Everyone Else Burns, meanwhile, benefits from featuring Bird in actor mode, an increasingly rare occurrence. In recent years he has focused more on directing (sketch show Ellie & Natasia and 2019 film Days of the Bagnold Summer), possibly because of situations like this. “I hate doing this,” he grimaces, pointing straight at me. “I hate interviews, no offence. This is not necessarily a natural thing. There was a feeling after The Inbetweeners, definitely from my agents, that I would go and do panel shows. You become a sort of comic personality and that never sat right with me. I much prefer being behind the scenes. I love that side of it. That’s why it’s so amazing when somebody just delivers you a script like this and you’re like: ‘Oh, there’s no work to be done.’ It takes the pressure off.”

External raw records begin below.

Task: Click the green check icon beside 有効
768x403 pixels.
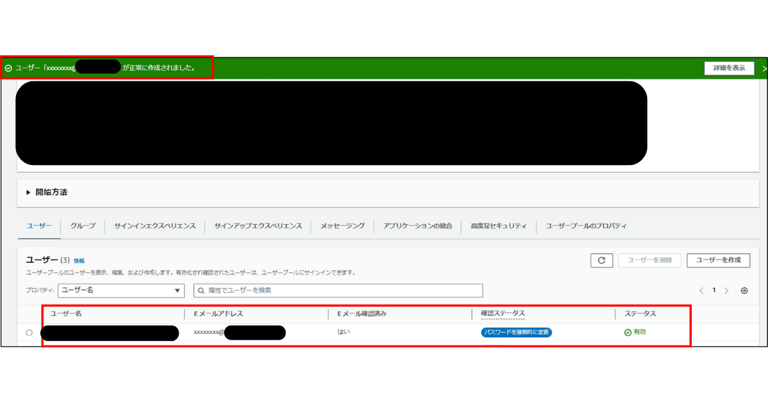Action: [627, 332]
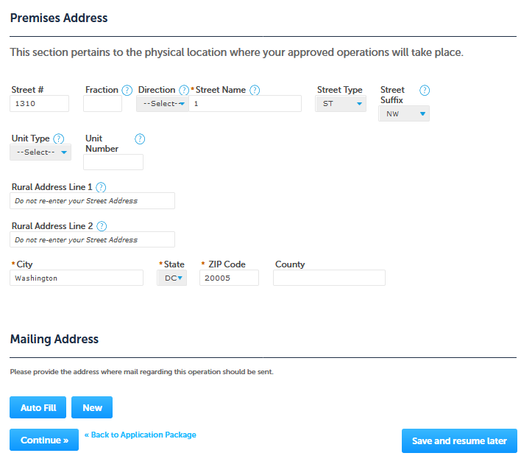Expand the Street Type dropdown
The image size is (521, 467).
coord(341,104)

As we wrap up, Mapletoft and Taylor are still buzzing about the rapturous reception to the screening. “I’m incredibly anxious and self-critical as a writer, so to be able to come out of this and say that I’m really proud is the best thing I’ve ever been able to say about anything I’ve been involved with, including my own birth,” says Mapletoft.
Again, Bird steps in to temper expectations. “It’s very rare to get this immediate gratification,” he warns them. “I’ve made two sitcoms and, when they came out, the same broadsheet paper called them both the worst sitcom that Channel 4 has ever made.”
• Everyone Else Burns is on Channel 4 on 23 January at 10pm.